About this Research Topic
Complex climate models are the main tool used to make climate predictions and projections. Models are imperfect and generations of models have shown persistent mean-state biases such as the ‘double ITCZ’. Model imperfections lead to drift and errors in near-term initialised climate prediction systems and uncertainties in long-term future projections. Techniques such as bias correction and drift removal have been developed to alleviate the impact of imperfect models in the case of predictions. Techniques such as emergent constraints and model selection have been used in projection studies. Are these techniques adequate, could they be improved upon, or should the community be investing their efforts into significantly improving the performance of climate models? Will higher resolution bring greater accuracy? Are there new techniques which can significantly improve climate predictions and projections?
The goal of this research topic is to explore new techniques for improving climate models, climate predictions and climate projections. Techniques from Data Science, Complex Networks, Artificial Intelligence and Machine Learning have been proposed for both representing physical processes and for post-processing model output. The new CMIP6 experiments present opportunities to test many different climate processes and to measure improvements in modelling over previous CMIP generations. Higher-resolution models are now available. New observations may permit much more detailed evaluation of models and processes.We encourage submissions in all aspects of improvements in climate models, predictions and projections.

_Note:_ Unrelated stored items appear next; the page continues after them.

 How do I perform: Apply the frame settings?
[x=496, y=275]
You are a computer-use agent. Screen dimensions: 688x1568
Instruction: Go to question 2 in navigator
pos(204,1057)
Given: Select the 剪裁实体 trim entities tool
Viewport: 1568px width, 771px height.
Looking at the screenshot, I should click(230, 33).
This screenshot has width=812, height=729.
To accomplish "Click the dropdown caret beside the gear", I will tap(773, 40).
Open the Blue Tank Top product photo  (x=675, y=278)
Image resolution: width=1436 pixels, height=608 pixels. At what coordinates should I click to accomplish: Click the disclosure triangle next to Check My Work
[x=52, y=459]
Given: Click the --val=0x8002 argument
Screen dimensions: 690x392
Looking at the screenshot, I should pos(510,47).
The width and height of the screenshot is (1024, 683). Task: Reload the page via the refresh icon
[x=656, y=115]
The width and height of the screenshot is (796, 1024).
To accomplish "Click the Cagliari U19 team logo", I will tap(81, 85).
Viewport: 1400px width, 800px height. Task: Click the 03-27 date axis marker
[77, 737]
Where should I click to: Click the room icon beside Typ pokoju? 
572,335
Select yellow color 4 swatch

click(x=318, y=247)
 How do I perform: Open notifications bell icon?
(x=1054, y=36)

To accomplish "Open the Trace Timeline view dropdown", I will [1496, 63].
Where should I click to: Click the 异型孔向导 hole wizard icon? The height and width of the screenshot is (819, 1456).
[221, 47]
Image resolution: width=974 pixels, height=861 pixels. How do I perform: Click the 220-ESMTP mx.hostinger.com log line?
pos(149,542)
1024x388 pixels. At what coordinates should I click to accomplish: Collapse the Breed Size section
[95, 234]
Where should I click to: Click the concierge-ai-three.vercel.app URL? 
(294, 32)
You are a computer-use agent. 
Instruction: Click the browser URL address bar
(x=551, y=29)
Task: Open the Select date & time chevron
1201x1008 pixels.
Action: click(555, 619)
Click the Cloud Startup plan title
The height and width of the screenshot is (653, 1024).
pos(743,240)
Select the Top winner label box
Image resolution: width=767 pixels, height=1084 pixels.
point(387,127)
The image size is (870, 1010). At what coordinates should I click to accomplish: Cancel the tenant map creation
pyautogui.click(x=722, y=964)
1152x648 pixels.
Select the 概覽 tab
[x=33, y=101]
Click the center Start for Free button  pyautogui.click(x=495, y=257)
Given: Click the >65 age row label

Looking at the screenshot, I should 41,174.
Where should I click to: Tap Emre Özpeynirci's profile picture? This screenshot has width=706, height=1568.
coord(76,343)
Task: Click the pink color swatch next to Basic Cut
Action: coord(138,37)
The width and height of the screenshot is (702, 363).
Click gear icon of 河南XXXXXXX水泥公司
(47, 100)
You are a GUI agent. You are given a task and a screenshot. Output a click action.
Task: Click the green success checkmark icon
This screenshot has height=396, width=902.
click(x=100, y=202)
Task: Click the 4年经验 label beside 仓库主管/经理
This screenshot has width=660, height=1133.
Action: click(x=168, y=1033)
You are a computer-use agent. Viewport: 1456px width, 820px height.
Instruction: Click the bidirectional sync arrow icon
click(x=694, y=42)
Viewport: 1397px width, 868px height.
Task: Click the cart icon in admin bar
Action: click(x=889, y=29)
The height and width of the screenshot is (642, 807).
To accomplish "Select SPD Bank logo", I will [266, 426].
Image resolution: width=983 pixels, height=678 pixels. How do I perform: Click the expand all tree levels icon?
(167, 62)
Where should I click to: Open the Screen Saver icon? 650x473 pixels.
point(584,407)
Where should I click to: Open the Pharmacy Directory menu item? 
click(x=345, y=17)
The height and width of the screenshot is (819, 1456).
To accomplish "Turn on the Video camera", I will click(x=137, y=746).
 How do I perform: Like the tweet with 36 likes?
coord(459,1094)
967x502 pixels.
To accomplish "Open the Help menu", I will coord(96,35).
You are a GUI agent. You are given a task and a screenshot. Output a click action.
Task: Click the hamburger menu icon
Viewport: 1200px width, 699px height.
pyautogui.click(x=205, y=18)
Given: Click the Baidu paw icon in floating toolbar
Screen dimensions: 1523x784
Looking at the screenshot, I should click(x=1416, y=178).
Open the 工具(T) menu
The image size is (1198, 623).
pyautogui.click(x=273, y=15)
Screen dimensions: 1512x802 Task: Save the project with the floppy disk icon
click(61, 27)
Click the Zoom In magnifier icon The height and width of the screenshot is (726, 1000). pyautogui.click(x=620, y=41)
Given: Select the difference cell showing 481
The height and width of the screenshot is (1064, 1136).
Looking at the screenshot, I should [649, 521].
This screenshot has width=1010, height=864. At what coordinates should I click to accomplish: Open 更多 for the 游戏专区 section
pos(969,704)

Submissions are welcomed on the following themes and related areas:
• Data science, complex networks, artificial intelligence and machine learning in climate
• Improving climate models, including new processes
• New results from CMIP6
• Post-processing of climate predictions and/or projections
• Evaluation of model, predictions, projections
• Uncertainty quantification
Keywords: Uncertainty quantification, climate perdictions, climate projections, climate change, climate modelling, Improving climate models, Machine learning in climate, New results from CMIP6, Complex climate models, bias correction, drift removal, model selection, emergent constraints, CMIP6
Important Note: All contributions to this Research Topic must be within the scope of the section and journal to which they are submitted, as defined in their mission statements. Frontiers reserves the right to guide an out-of-scope manuscript to a more suitable section or journal at any stage of peer review.